A processo Lee Ming-cheh, l’attivista taiwanese arrestato in Cina

Lee condivideva le “esperienze democratiche” di Taiwan con gruppi della società civile in Cina. È rimasto per 170 giorni in isolamento nelle mani della polizia. La moglie ha lanciato una campagna internazionale per il suo rilascio.


Pechino (AsiaNews/Agenzie) - Lee Ming-cheh, attivista taiwanese per i diritti umani, arrestato in Cina, subirà presto un processo. Lo ha detto ai media la moglie Lee Ching-yu, spiegando di aver ricevuto una telefonata da un uomo che si è auto-definito “l’avvocato di Lee”, con cui confermava che il processo era “imminente”.

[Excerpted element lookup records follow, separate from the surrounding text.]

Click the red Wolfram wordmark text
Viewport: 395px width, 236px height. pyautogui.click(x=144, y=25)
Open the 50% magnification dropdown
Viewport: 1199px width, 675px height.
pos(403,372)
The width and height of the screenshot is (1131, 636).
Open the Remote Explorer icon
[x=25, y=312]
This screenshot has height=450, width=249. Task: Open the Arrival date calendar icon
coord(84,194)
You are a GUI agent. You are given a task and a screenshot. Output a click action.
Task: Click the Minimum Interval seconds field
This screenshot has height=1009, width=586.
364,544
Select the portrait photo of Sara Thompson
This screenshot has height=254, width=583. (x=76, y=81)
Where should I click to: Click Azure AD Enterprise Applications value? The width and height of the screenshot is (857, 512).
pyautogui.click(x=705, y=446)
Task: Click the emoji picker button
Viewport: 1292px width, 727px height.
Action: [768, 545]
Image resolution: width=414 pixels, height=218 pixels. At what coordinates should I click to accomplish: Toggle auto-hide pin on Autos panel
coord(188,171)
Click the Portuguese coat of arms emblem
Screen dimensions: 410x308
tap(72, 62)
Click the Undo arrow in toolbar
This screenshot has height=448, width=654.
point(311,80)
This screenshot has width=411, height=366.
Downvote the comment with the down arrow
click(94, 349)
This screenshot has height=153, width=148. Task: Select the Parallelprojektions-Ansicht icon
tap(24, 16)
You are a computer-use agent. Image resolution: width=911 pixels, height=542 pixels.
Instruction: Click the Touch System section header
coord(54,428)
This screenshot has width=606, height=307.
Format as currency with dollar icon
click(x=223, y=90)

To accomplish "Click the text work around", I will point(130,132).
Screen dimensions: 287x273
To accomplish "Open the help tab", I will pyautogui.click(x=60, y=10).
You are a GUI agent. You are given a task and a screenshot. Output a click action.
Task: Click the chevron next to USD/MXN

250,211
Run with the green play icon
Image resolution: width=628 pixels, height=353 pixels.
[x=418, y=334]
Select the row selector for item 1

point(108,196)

Lee Ming-cheh, 42 anni, è membro di una ong che lavora per la democrazia. Lo scorso 19 marzo è scomparso mentre entrava da Macao in Cina, attraverso Zhuhai. Per oltre 170 giorni la Cina non ha mai voluto dire dove egli si trovasse e per lungo tempo anche sua moglie pensava fosse disperso.

Lo scorso aprile Lee Ching-yu ha cercato di entrare in Cina per recuperare suo marito, ma le autorità cinesi le hanno revocato il permesso di entrata nel Paese.

La signora Lee ha lanciato una campagna internazionale per la liberazione di suo marito. Lo scorso maggio ella ha testimoniato al Congresso Usa sulla detenzione di attivisti in Cina e questo mese è pronta per andare a Ginevra alla Commissione Onu per i diritti umani.

Con ogni probabilità il marito sarà imprigionato per un certo tempo, oppure sarà rilasciato dopo “aver confessato” i suoi “crimini”.

Lee Ming-cheh è stato spesso in contatto con gruppi della società civile in Cina e via online ha condiviso con loro le “esperienze democratiche” a Taiwan, spedendo ad essi diversi libri.

Molti cinesi della Repubblica popolare considerano la democrazia a Taiwan la vera erede dei movimenti rivoluzionari dell’inizio del ‘900, che domandavano “scienza e democrazia”, traditi poi dal Partito comunista cinese e da Mao Zedong.